What lines in the data below mention the string "height"? Copy them out.

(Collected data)
§

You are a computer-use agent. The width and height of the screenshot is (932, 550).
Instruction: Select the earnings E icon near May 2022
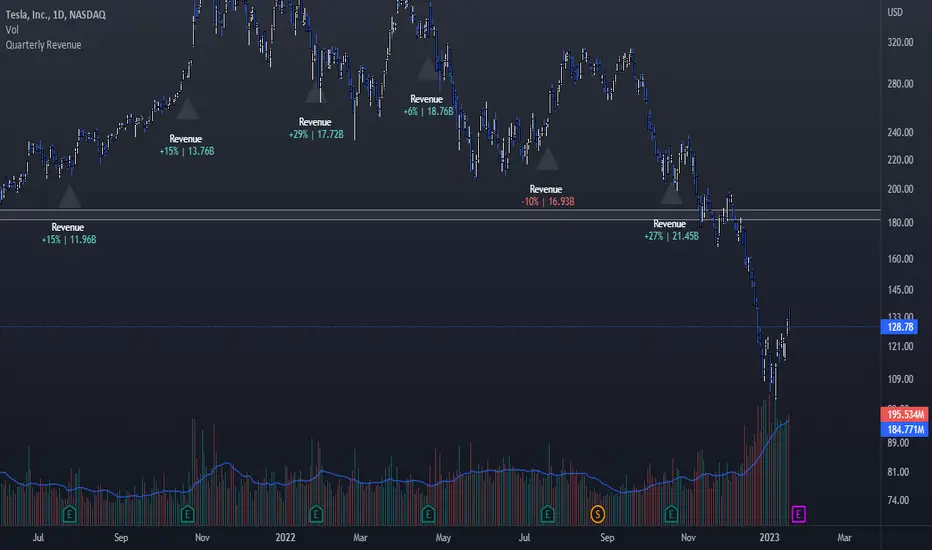[428, 514]
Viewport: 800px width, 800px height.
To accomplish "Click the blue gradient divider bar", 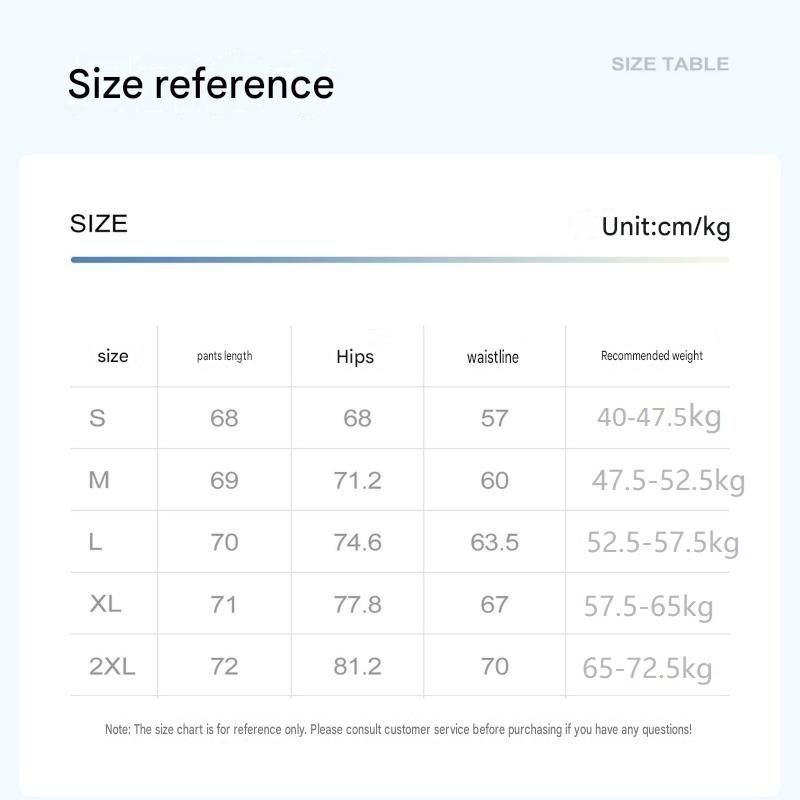I will coord(400,260).
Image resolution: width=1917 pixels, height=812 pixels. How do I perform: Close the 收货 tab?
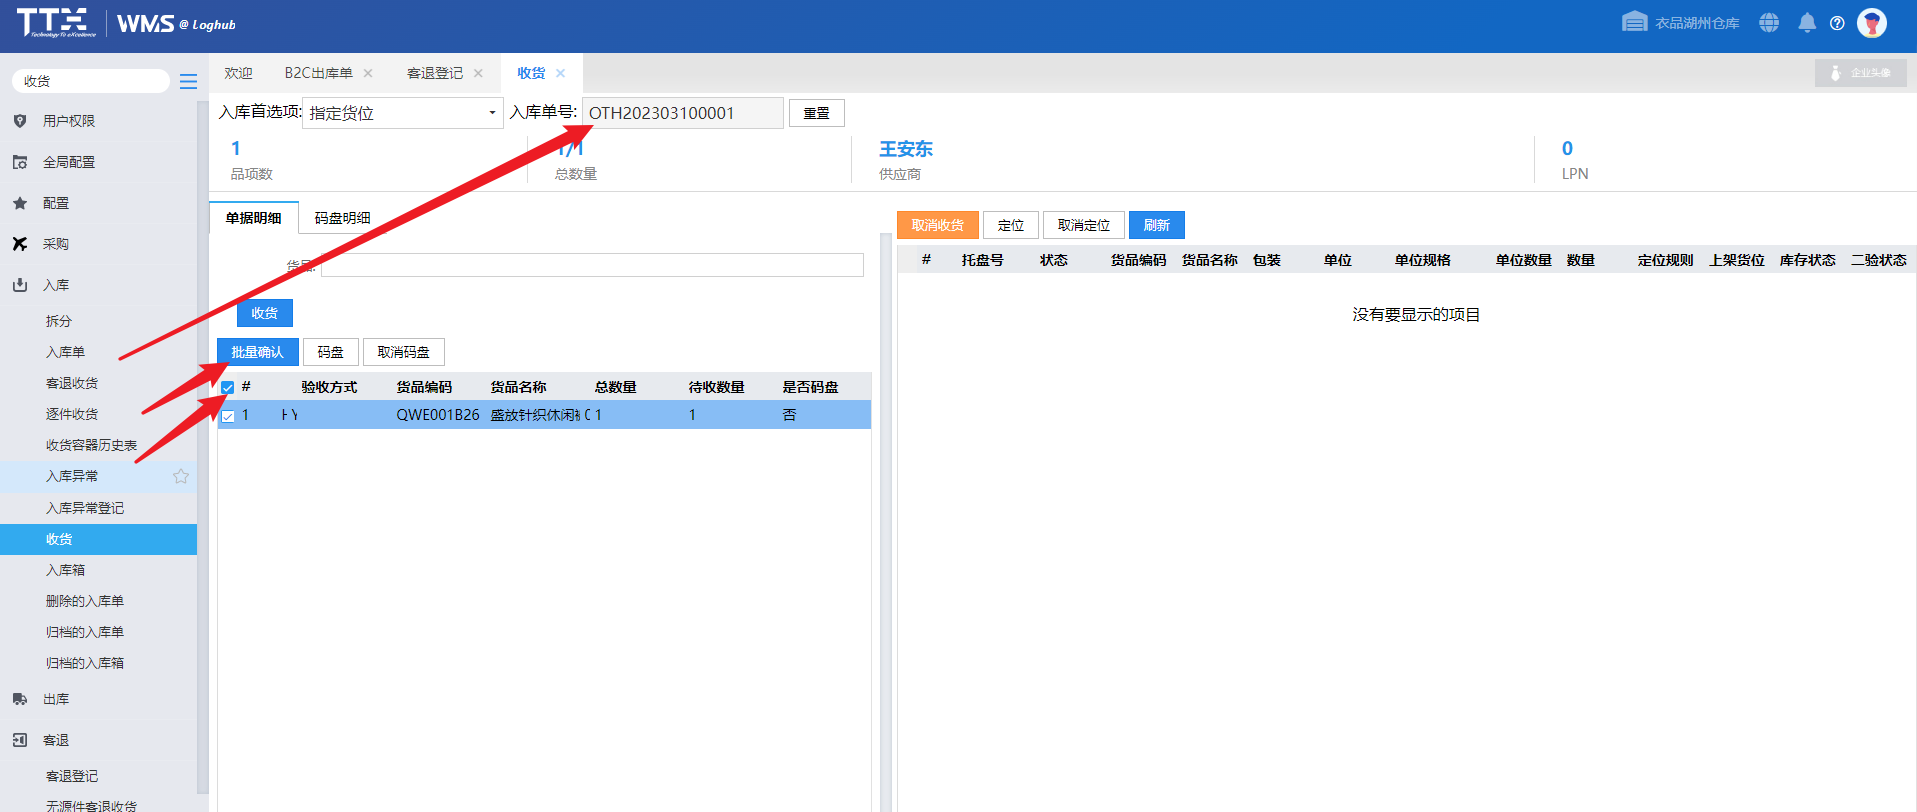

§

◆ **Expected answer**
You are a computer-use agent. The width and height of the screenshot is (932, 550).
Viewport: 800px width, 800px height.
Image resolution: width=1917 pixels, height=812 pixels. How do I perform: Close the 收货 tab?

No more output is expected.